**Exercise requirements:**
The line containing "Given: Switch to the Map Tools tab" marks the start of the required copy, which runs to the final line of the entries; return those lines exactly, without any pictures.

Segment Open

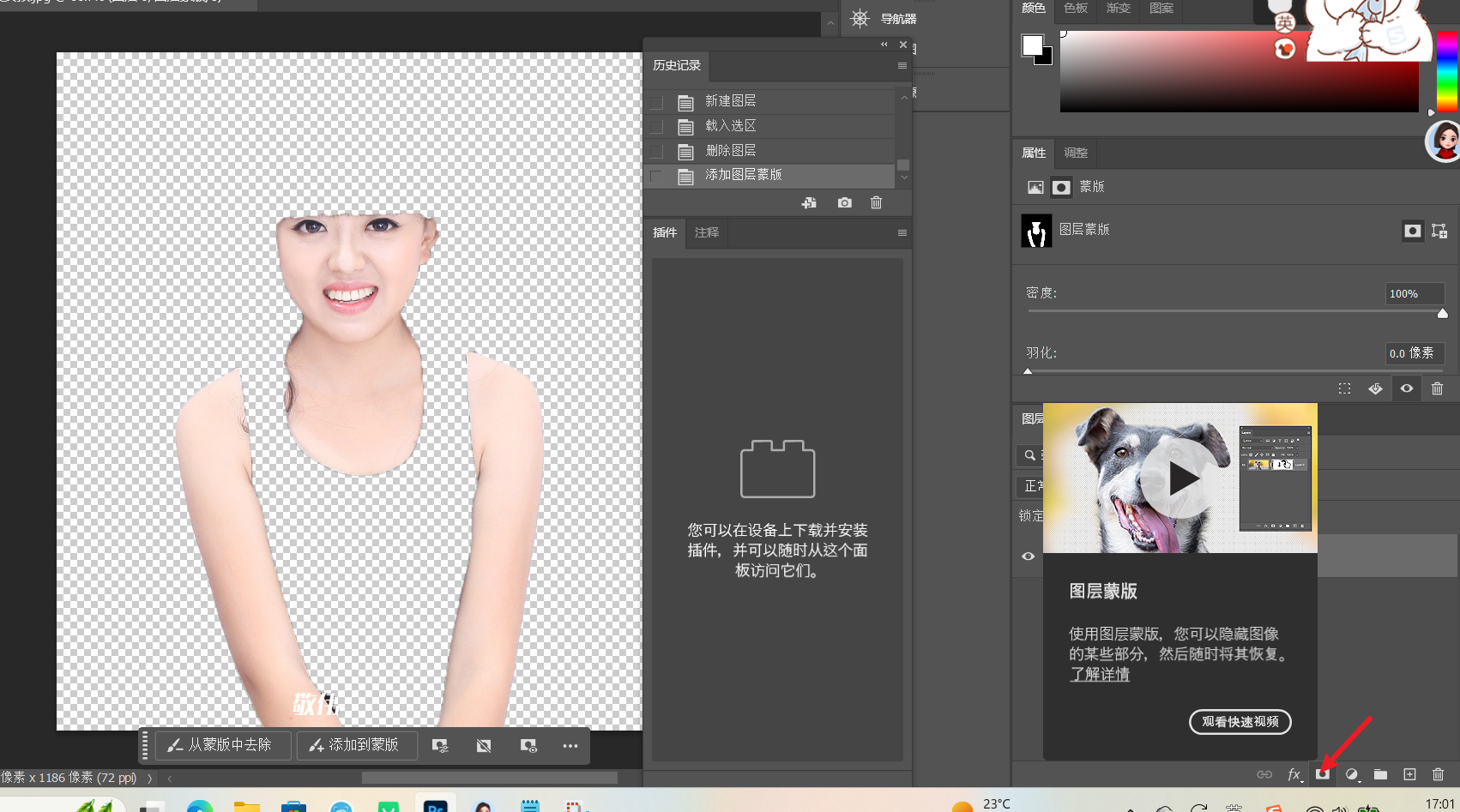The height and width of the screenshot is (812, 1460).
Task: Delete the current history state via the trash icon
Action: 876,203
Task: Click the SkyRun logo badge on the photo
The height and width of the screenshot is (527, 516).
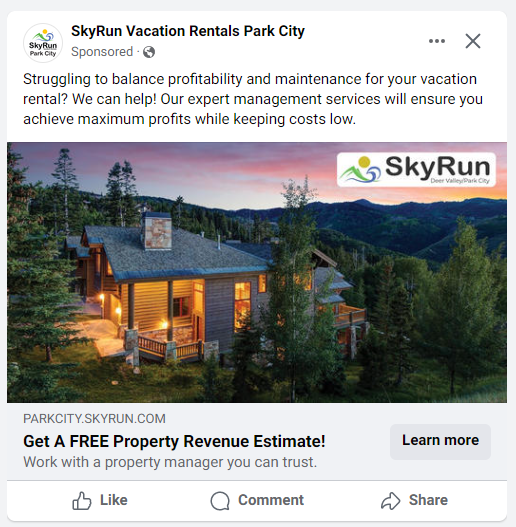Action: click(x=416, y=170)
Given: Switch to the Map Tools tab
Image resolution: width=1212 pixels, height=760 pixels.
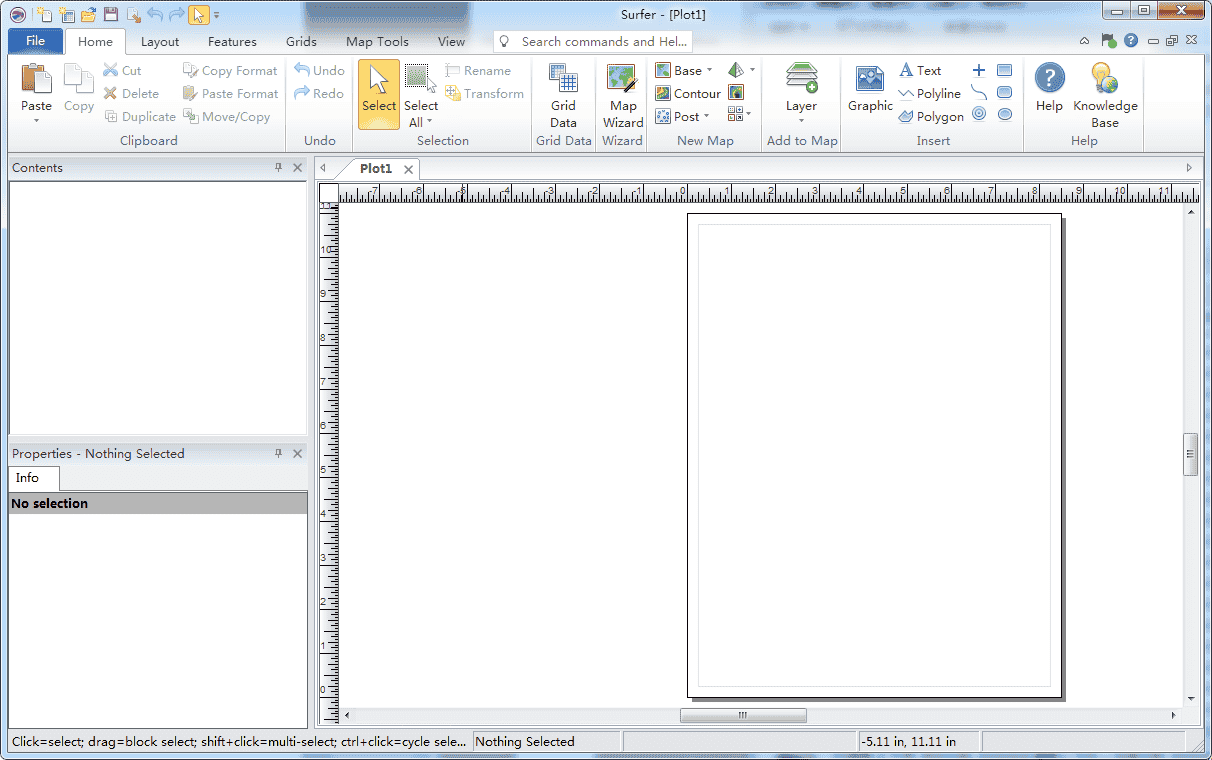Looking at the screenshot, I should [377, 42].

Segment Closed

**Answer section:**
Given: Switch to the Map Tools tab
Image resolution: width=1212 pixels, height=760 pixels.
Looking at the screenshot, I should [377, 42].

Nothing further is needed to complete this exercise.